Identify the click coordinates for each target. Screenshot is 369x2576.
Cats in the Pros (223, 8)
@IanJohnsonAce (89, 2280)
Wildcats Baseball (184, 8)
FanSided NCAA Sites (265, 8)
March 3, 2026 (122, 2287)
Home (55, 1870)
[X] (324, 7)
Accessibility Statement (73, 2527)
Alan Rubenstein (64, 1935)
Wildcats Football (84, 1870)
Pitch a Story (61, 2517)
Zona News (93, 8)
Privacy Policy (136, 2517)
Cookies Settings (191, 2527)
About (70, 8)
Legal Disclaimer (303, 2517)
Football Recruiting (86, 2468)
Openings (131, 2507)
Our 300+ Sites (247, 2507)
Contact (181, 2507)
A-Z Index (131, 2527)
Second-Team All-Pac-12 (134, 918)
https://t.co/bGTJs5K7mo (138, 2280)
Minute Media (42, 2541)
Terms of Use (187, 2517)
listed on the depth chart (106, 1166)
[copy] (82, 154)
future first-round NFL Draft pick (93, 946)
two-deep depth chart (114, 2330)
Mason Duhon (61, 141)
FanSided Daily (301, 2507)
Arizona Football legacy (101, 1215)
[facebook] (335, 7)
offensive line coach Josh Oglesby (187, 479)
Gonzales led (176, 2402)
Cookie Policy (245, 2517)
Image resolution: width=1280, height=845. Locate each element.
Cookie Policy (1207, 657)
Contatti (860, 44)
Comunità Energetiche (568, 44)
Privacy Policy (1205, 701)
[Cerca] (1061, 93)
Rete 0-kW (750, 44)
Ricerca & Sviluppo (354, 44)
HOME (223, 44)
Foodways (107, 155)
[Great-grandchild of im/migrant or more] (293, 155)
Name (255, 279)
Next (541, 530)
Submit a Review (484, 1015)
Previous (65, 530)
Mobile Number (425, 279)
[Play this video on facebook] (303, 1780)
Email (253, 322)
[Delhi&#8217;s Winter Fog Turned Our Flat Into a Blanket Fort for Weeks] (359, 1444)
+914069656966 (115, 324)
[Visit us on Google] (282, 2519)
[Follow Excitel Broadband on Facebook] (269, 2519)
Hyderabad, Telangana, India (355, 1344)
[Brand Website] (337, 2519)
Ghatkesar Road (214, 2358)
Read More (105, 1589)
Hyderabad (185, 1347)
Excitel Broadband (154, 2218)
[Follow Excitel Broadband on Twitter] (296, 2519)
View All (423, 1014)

## DIRECTIONS:
Using the data above, repeat exactly the lines that begin at the line with "Alan Rubenstein (64, 1935)" and end at the line with "[facebook] (335, 7)", both ends included.

## RESPONSE AREA:
Alan Rubenstein (64, 1935)
Wildcats Football (84, 1870)
Pitch a Story (61, 2517)
Zona News (93, 8)
Privacy Policy (136, 2517)
Cookies Settings (191, 2527)
About (70, 8)
Legal Disclaimer (303, 2517)
Football Recruiting (86, 2468)
Openings (131, 2507)
Our 300+ Sites (247, 2507)
Contact (181, 2507)
A-Z Index (131, 2527)
Second-Team All-Pac-12 (134, 918)
https://t.co/bGTJs5K7mo (138, 2280)
Minute Media (42, 2541)
Terms of Use (187, 2517)
listed on the depth chart (106, 1166)
[copy] (82, 154)
future first-round NFL Draft pick (93, 946)
two-deep depth chart (114, 2330)
Mason Duhon (61, 141)
FanSided Daily (301, 2507)
Arizona Football legacy (101, 1215)
[facebook] (335, 7)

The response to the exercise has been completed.